In den nächsten 100.000 Jahren, berichtet die BBC, wird sich die Menschheit in zwei verschiedene Unterarten weiterentwickeln – wobei „weiter“ die Sache nur bedingt trifft: Während Mensch I groß, schlank, attraktiv, intelligent und auch sonst ziemlich unausstehlich sein wird, soll Mensch II (oder Mensch 2.0? Kicher…) klein, hässlich und beschränkt ausfallen – meint Oliver Curry, der von der BBC als Evolutionstheoretiker an der (Achtung-Achtung!) London School of Economics vorgestellt wird. (via Slashdot)

Was ja auch wieder was hat: dieses Institut kann durchaus als Kompetenzzentrum für Darwinismus durchgehen, wenn auch vor allem auf wirtschaftlichem Gebiet…

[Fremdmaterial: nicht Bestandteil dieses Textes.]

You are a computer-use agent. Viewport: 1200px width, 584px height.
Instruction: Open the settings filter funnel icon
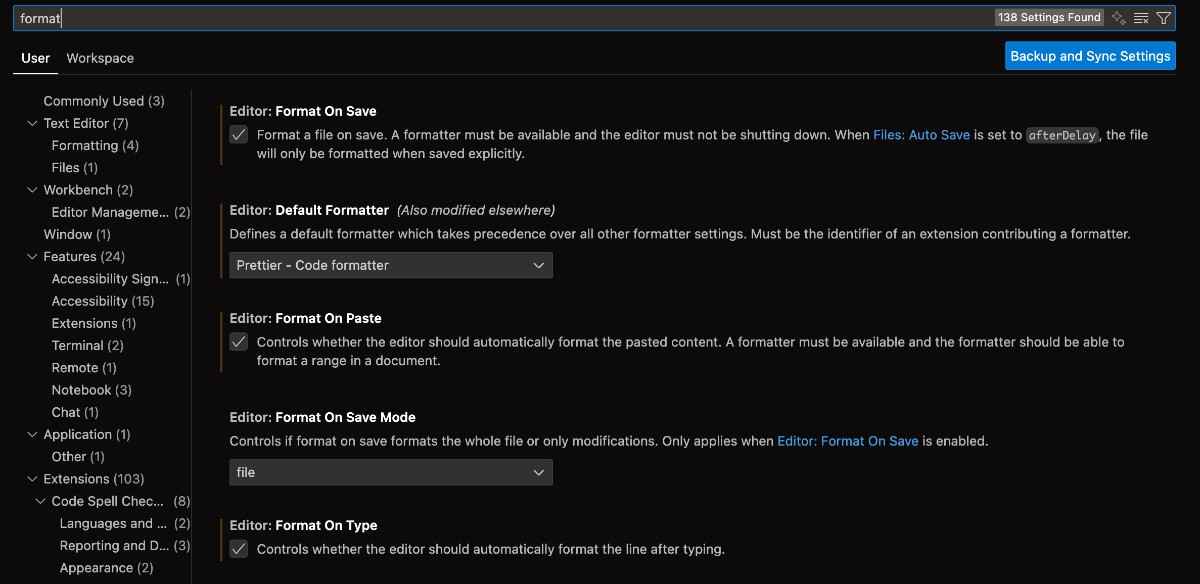1163,17
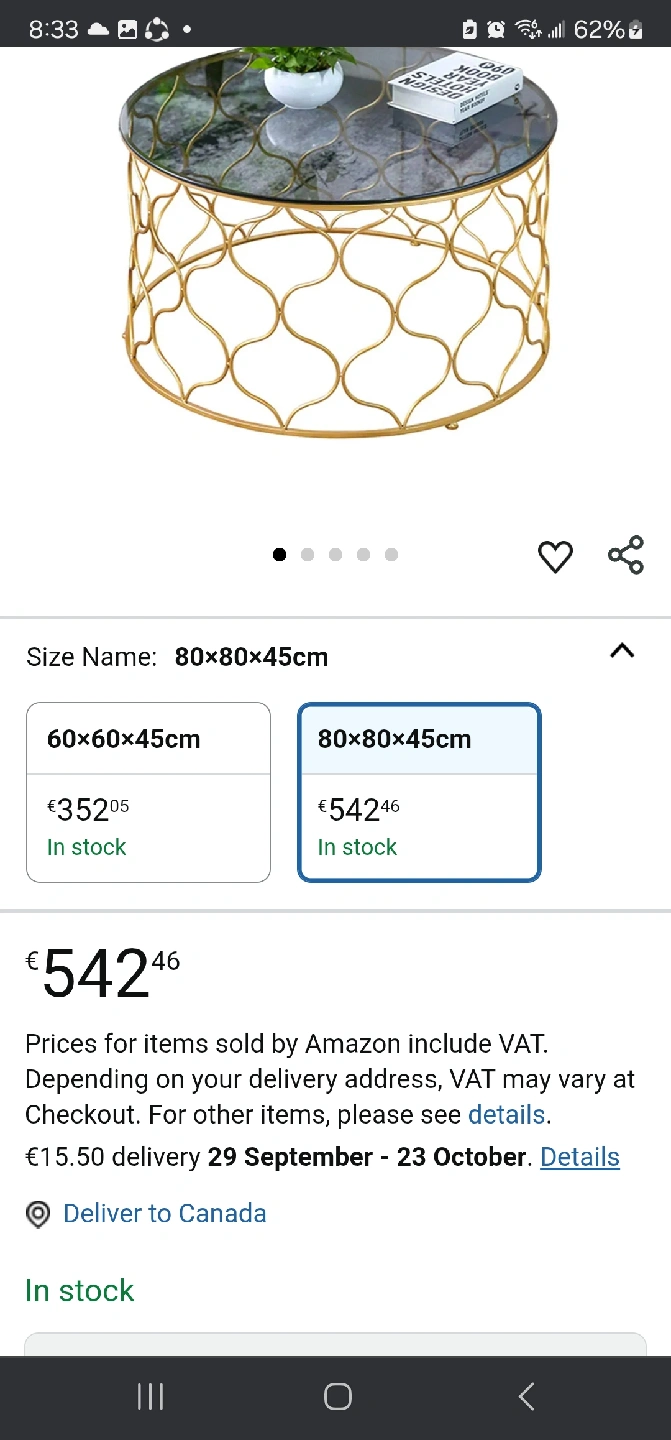The height and width of the screenshot is (1440, 671).
Task: Tap the share icon
Action: point(626,555)
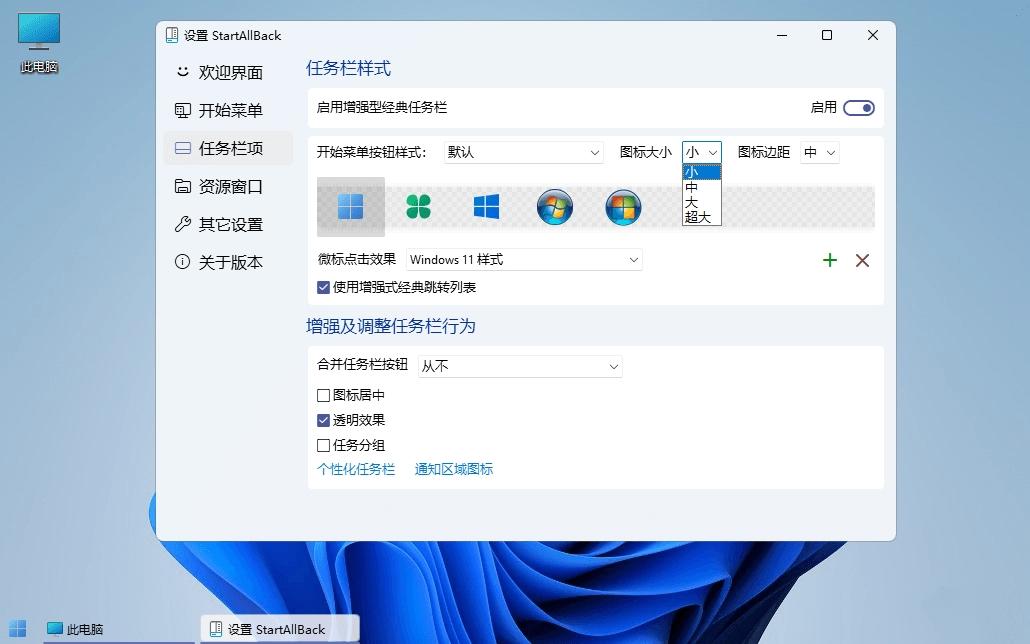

Physical appearance, driven by indicators of health, youth and fertility, will improve, he says, while men will exhibit symmetrical facial features, look athletic, and have squarer jaws, deeper voices and bigger penises.

Ich sag’s ja: unausstehlich.

Eine Frage aber noch, oder zwei: Kann es sein, dass Dr. Curry nach der Lektüre von H.G.Wells‘ „Time Machine“ einfach schlecht geschlafen hat? Und wenn nicht: Warum soll das erst in 100.000 Jahren so sein? Oder sind die morgendlichen Benutzer des Berliner U-Bahn-Netzes dem Rest der Welt evolutionsmäßig einfach 100.000 Jahre voraus?